Une brève histoire du selfie nous apprend ce que nous savons déjà : on imagine très bien le premier autoportrait, qui fait d’ailleurs l’objet d’une contestation historique dont nous n’avons rien à faire. Pas besoin d’avoir étudié les débuts de la photographie pour se faire une idée des daguerréotypes de bourgeois vaniteux. La démocratisation de la photo nous a laissé des tas de portraits de gros malins devant leur miroir, et avec l’art contemporain, on n’en finit pas d’énumérer les grands noms qui, de Man Ray à Warhol en passant par Cindy Sherman ou Ai Wei Wei, s’en sont servis.
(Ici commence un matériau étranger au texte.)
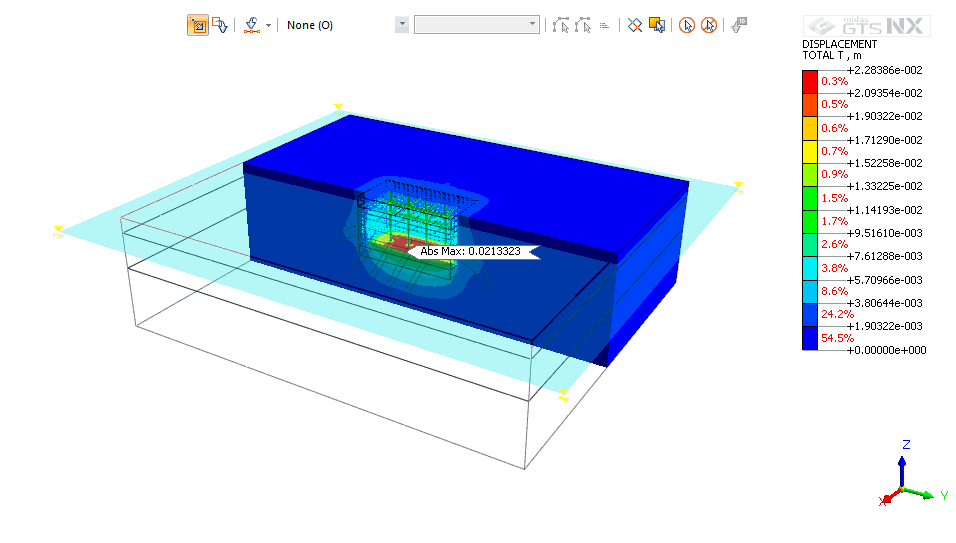Click the crossed-out circled cursor icon
This screenshot has width=956, height=543.
(x=709, y=25)
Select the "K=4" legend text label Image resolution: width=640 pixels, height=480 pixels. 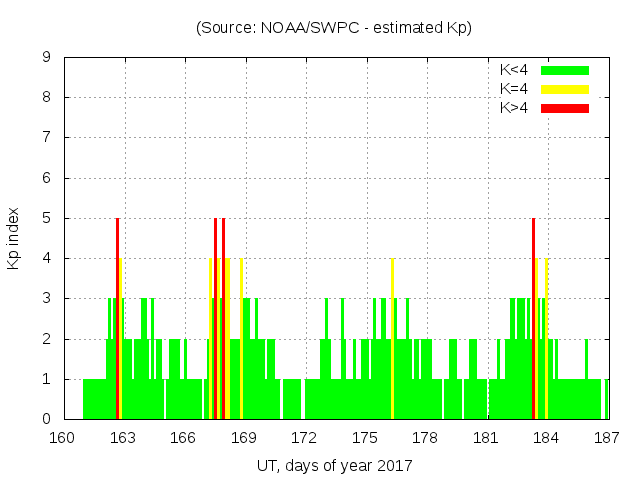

Et puis advint le smartphone, les réseaux sociaux et ceux et celles dont il paraît qu’ils nous influencent.
Qu’est-ce qui a bien pu pousser Fabien de Cugnac à construire un travail autour du selfie ? On n’imagine pas une voix sévère, morte ou vivante, surgir dans son esprit, comme dans la chanson Samuel Hall d’Alain Bashung, et lui dire « Tu vas nous pondre un truc qui marche, mon garçon ! » Ce n’est pas le genre de la maison.
Ce qui suit pourrait être une théorie au même titre qu’un arbre en fleur ou une épeire sont des autoportraits. Cette proposition théorique pencherait plutôt vers la fiction, il ne sera donc pas question d’en débattre ou de la défendre dans les pages d’un magazine spécialisé.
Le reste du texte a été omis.